Asmaa Azizi, doctorante au Celsa, Université Paris IV Sorbonne, a participé au projet de cartographie du web de la diaspora marocaine dans le monde, en 2011. Aujourd'hui, elle s'intéresse à la problématique de la pratique politique transnationale à travers les blogs. Elle nous a détaillé les liens entre le web marocain et celui de la diaspora à travers les blogs politiques. 

Yabiladi : Quel était le fondement du projet de E-diaspora ?

Asmaa Azizi : Le projet e-diaspora est parti de la remise en question de la thèse de la double absence du migrant développée par Abdelmalek Sayad. Le migrant serait à la fois absent de son pays d'origine, de fait physiquement, et serait également absent de son pays d'accueil. Puisqu'étranger, il n'a pas tous les droits civiques des nationaux, il n'est qu'un citoyen de seconde zone. Selon la thèse de Dana Diminescu qui est à l'origine du projet, le migrant est réellement présent dans les deux pays grâce aux nouvelles technologies, à internet.
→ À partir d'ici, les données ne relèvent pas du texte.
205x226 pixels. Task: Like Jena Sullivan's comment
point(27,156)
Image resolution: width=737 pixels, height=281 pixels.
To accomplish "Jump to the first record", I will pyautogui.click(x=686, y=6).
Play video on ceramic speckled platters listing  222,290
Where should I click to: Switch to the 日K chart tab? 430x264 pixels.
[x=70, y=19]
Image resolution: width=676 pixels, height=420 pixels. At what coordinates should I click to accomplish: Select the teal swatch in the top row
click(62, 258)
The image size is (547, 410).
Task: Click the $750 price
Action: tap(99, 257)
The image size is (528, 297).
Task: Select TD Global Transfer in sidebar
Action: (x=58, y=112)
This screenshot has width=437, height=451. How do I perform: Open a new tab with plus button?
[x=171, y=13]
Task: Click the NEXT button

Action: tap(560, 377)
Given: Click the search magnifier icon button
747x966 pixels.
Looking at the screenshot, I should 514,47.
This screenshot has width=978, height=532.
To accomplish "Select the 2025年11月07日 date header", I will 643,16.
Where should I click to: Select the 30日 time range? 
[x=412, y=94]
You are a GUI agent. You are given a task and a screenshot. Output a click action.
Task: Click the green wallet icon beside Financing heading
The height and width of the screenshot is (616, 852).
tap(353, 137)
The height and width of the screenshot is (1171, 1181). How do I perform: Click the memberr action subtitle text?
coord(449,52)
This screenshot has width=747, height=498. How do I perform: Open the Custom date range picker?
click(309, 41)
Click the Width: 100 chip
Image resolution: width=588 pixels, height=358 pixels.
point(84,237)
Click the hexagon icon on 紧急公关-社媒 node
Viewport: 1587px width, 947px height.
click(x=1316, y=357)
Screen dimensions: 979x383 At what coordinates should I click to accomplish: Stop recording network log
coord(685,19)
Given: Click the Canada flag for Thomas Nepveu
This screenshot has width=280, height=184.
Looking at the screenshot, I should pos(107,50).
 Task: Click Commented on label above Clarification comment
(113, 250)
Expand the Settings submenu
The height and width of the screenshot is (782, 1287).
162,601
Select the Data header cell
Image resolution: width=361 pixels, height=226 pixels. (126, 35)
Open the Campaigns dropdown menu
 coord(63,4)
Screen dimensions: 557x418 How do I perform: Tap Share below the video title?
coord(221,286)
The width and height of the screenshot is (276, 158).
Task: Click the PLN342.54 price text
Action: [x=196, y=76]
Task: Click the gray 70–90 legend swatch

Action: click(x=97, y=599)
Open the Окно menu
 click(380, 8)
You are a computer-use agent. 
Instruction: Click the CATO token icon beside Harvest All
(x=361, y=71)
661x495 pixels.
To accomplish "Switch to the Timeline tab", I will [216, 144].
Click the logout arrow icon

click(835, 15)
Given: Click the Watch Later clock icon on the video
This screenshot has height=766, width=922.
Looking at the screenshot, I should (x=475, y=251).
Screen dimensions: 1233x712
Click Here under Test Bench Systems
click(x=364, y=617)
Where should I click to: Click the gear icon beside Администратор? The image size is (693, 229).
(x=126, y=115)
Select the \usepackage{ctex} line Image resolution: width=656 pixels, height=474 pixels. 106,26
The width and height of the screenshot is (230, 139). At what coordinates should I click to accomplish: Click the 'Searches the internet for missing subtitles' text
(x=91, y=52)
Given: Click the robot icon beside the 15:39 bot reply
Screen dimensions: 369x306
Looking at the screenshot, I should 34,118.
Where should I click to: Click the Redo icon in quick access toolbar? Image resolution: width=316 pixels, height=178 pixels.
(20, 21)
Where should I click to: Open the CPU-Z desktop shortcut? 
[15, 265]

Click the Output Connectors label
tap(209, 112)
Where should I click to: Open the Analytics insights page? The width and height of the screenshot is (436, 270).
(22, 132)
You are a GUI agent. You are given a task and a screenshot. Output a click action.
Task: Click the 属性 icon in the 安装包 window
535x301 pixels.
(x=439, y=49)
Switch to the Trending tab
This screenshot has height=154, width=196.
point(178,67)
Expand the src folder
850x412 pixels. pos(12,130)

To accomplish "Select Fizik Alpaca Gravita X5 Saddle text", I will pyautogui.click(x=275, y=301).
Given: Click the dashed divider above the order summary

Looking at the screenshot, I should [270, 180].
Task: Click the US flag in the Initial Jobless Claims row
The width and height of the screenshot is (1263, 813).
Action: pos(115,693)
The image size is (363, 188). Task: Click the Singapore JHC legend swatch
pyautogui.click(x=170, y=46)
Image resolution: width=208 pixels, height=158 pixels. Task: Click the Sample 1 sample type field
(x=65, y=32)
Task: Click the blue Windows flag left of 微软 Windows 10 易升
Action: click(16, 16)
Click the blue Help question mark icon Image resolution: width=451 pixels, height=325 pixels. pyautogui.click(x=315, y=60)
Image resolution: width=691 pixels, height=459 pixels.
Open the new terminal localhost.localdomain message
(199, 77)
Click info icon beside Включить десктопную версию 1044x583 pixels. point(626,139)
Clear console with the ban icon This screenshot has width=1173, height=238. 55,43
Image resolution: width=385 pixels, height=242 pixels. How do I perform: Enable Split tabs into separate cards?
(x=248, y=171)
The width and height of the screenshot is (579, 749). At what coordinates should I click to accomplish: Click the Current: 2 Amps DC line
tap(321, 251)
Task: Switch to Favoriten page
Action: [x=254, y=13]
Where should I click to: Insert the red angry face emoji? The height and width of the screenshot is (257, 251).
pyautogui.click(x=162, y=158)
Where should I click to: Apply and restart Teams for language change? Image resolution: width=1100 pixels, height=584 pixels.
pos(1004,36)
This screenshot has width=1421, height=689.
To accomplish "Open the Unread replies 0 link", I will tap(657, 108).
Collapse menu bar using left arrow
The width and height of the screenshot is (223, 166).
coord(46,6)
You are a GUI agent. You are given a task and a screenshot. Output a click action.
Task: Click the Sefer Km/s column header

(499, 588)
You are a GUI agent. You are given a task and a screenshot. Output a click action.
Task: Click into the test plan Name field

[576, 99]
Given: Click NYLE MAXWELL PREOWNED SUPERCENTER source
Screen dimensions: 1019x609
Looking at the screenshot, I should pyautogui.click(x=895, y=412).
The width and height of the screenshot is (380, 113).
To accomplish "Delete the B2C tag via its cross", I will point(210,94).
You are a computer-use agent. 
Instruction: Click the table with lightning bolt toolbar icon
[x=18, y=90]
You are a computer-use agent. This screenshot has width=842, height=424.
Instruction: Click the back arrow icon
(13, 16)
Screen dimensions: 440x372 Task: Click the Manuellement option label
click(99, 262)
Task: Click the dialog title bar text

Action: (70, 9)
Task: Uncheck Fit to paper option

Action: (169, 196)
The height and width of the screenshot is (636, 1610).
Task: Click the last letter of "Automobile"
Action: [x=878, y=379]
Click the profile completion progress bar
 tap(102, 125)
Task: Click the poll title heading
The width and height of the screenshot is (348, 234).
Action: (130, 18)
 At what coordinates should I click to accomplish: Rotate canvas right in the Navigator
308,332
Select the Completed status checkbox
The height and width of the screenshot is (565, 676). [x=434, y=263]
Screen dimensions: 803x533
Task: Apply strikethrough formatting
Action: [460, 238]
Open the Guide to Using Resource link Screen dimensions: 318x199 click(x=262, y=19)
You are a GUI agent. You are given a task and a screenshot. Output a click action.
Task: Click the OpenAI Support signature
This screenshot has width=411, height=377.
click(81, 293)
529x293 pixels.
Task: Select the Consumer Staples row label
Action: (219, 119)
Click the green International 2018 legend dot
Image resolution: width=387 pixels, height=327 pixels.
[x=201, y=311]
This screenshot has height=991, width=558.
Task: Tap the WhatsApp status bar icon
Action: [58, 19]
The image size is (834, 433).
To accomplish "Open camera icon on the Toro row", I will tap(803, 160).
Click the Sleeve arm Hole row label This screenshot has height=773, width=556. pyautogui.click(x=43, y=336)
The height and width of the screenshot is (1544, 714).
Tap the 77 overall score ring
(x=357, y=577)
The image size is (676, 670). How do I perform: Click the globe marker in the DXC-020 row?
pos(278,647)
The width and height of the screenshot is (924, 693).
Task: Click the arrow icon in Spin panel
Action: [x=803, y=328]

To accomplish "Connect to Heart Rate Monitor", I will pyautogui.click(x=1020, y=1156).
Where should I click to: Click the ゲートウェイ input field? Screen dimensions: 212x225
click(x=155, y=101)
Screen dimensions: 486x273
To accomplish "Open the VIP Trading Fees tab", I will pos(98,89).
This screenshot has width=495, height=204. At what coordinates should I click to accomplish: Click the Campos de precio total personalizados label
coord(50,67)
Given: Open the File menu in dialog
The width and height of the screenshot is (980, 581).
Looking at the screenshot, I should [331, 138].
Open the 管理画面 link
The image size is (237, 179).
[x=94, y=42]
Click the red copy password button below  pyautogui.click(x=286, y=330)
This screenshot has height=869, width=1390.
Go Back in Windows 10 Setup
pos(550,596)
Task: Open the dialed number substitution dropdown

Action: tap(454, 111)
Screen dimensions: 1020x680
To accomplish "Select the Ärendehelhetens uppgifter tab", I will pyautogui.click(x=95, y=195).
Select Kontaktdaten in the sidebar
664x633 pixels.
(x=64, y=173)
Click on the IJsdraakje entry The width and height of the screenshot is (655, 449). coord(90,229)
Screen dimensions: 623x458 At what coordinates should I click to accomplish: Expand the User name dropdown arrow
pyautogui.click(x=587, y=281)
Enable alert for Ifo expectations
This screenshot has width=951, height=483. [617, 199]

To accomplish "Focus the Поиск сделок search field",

Il maintient activement les liens avec son pays d'origine grâce à des médias comme Skype, Facebook, ... Nous avons donc étudié avec Dana et Matthieu Renault les liens entrants et sortant des sites et blog des Marocains de la diaspora du monde entier sans distinction, pour établir une cartographie (voir photos) des liens "virtuels" de cette diaspora.

Quelles ont été les conclusions de cette cartographie des 'connexions' de la diaspora marocaine ?

Nous avons constaté qu'il y avait une petite blogosphère dont les membres étaient intensément connectés entre eux, d'une part et d'autre part un ensemble de sites institutionnels comme ceux du CCME, du ministère des MRE... Les deux ensembles étaient largement déconnectés. [Dans cet ensemble, Yabiladi.com lui même ressortait avec Bladi.net, comme un site bridge qui faisait le pont entre les deux ensembles, selon Matthieu Renault] En parallèle, on a pu constaté, même si ce n'était pas réellement l'objet de notre recherche, que les liens entre la blogosphère de la diaspora et celle située au Maroc étaient intenses.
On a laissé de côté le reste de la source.